───── Excerpted data ─────

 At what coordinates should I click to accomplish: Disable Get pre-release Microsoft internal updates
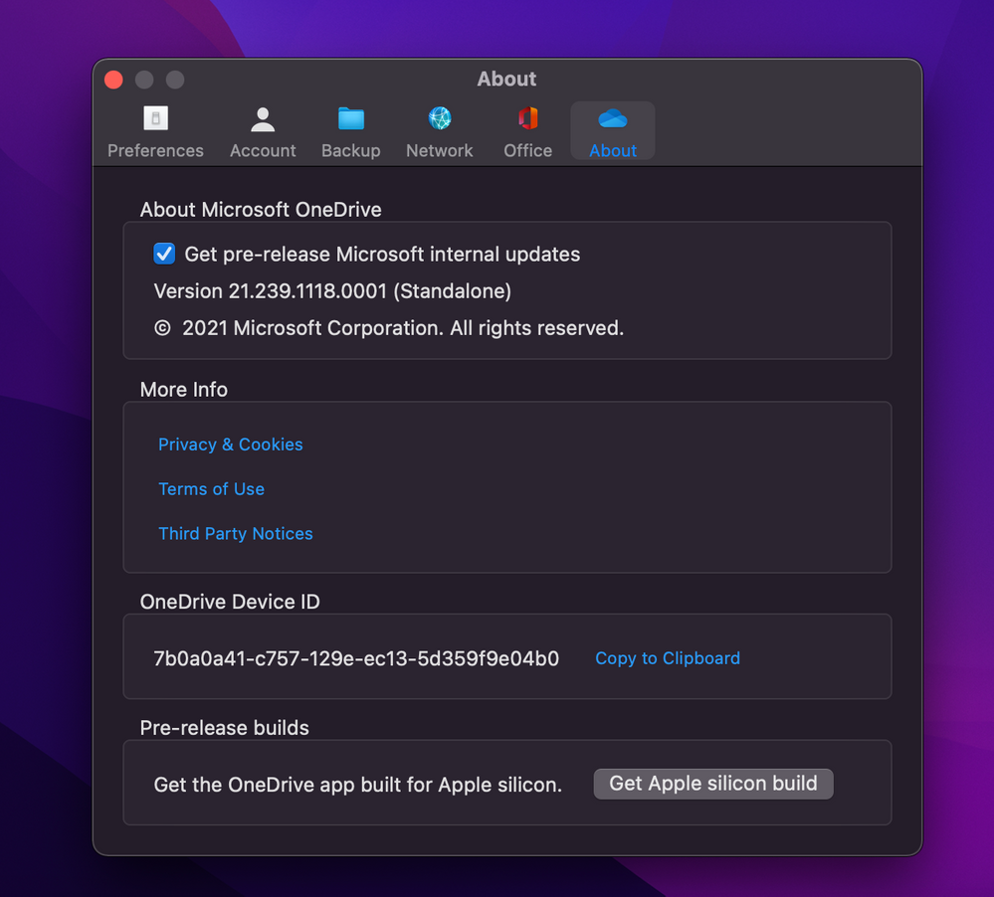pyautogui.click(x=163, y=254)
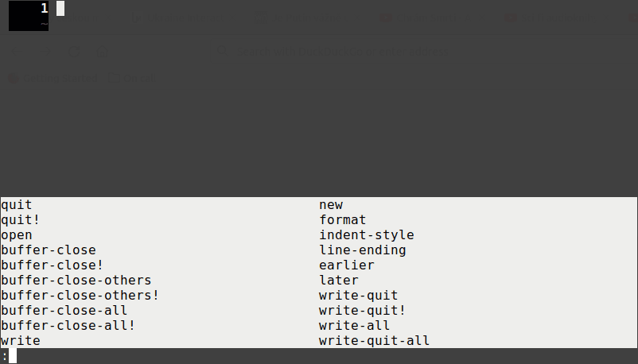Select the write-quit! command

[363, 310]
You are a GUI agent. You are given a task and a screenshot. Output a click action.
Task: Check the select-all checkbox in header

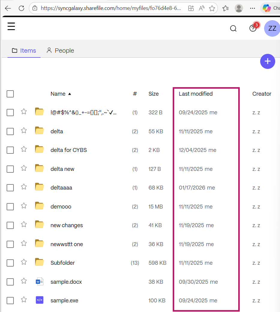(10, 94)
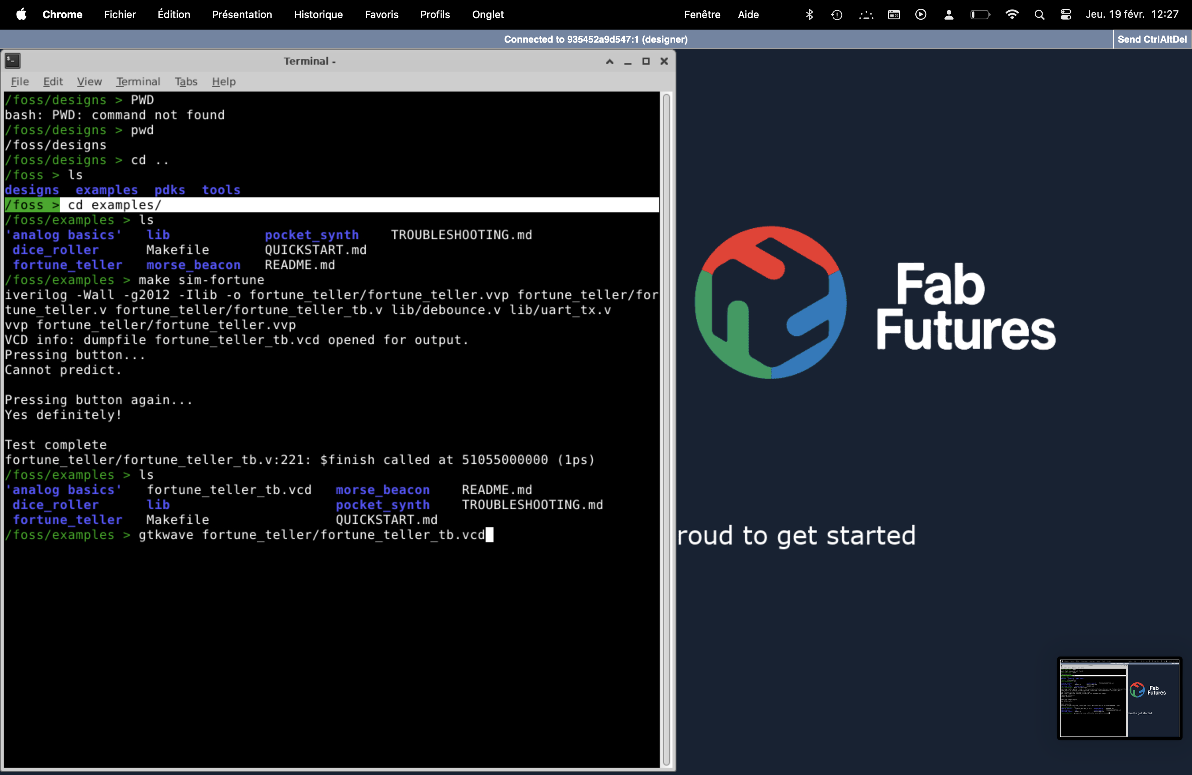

─────

Format the lines as a Markdown table with columns No. and Text, beginning at the line that has "You are a GUI" and stopping at the end of the rows. Skip blank lines, and leave the pictures out.

| No. | Text |
|---|---|
| 1 | You are a GUI agent. You are given a task and a screenshot. Output a click action. |
| 2 | Task: Check the select-all checkbox in header |
| 3 | (10, 94) |